The range of superheroes that are populating the large and small screens is becoming as rich and diverse in race and gender as it is in creative superpowers, and now actress Nicole Maines is adding TV’s first-ever trans superhero to the cast of the CW’s Supergirl.
“It means everything to me,” says the 21-year-old actress of the opportunity. Maines has been living in the public eye since she was a teenager at the center of a landmark 2014 Maine case, which ruled that barring teens from using the gender bathroom of their choice violated the state’s human rights code. Her personal journey as a young transgender woman has been chronicled in both a book and documentary films, and after making her acting debut on an episode of Royal Pains, she was tapped for the groundbreaking turn on Supergirl as the nascent crusader Nia Nal, a.k.a. Dreamer.

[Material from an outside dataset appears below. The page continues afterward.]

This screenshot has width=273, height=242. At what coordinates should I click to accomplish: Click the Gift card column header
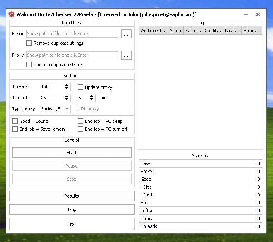(193, 31)
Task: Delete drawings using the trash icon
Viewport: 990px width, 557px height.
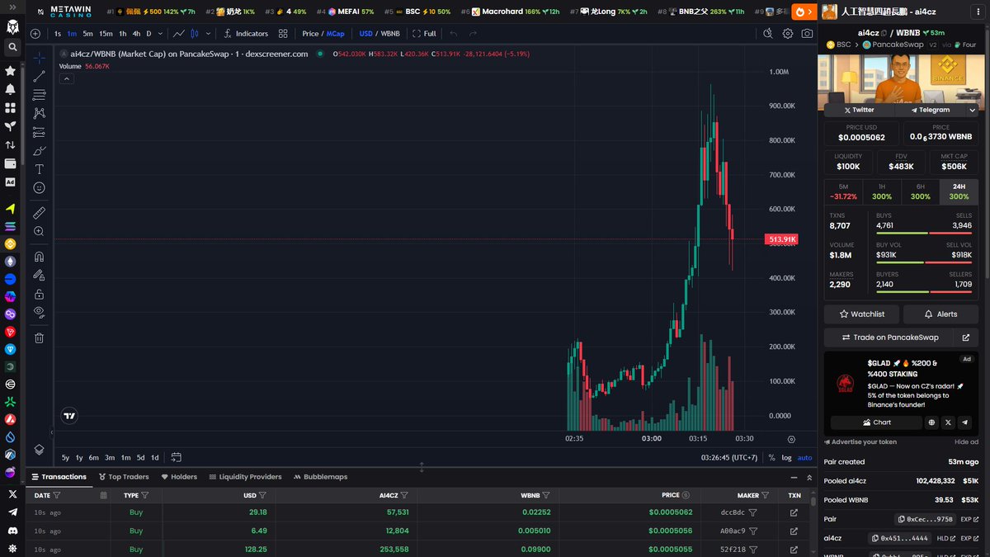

“I think that we are in a place in our country and in our society right now, where we really need a trans superhero as the most logical next step,” Maines told Vulture at the CW’s Fall Preview event. “And seeing how so many people have come out to love and support both me and Nia shows me that all hope is not lost … It shows that we can be anything that we want, and that being trans is not a limiting factor in anything that we want to do in our lives.”
Maines’s role is a contemporary adaptation of Nura Nal, the precognitive comic-book heroine Dream Girl, later rechristened Dreamer, created in 1964 as a member of the 31st-century–based Legion of Super-Heroes, a hero team long associated with Superman and Supergirl story lines and recently featured on the Melissa Benoist–starring series. The comics character was originally conceived as a cisgendered female, but Maines is thrilled at the multidimensional 21st-century reimagining.
“She’s a full-fledged character beyond being trans,” says the actress. “She is a reporter, she is an alien, she is a woman, and she has so many great interactions with the rest of the cast; and she becomes so ingrained in this ‘Supergirl’ family. Kara takes her under her wing at first as a mentor, and that blossoms into this beautiful friendship; and she has great conversations with James Olsen, who is her boss. She has an amazing, beautiful chemistry and relationship with [Legion member] Brainiac 5, and all of their interactions are hilarious. It’s just really, really great to get to see how welcomed she is.”
Maines said she’s been especially pleased to join the progressively themed DC TV family, executive produced by Greg Berlanti. “I’m so honored to get to be a part of this amazing cast, crew, group of executives, and producers who have been so dedicated to telling diverse and inclusive stories,” she said. “People of different religions, ethnicities, sexual orientations, genders, places of origin, powers.”
“It’s been a complete and utter dream, an honor, and they’ve been so tactful in how they’ve been approaching Nia, not just as a trans character but as just a character,” she added. “They’re all very, very dedicated to making her the best that they can. We’re in love with how she’s come out, and we’re really, really excited to get to show her to people.”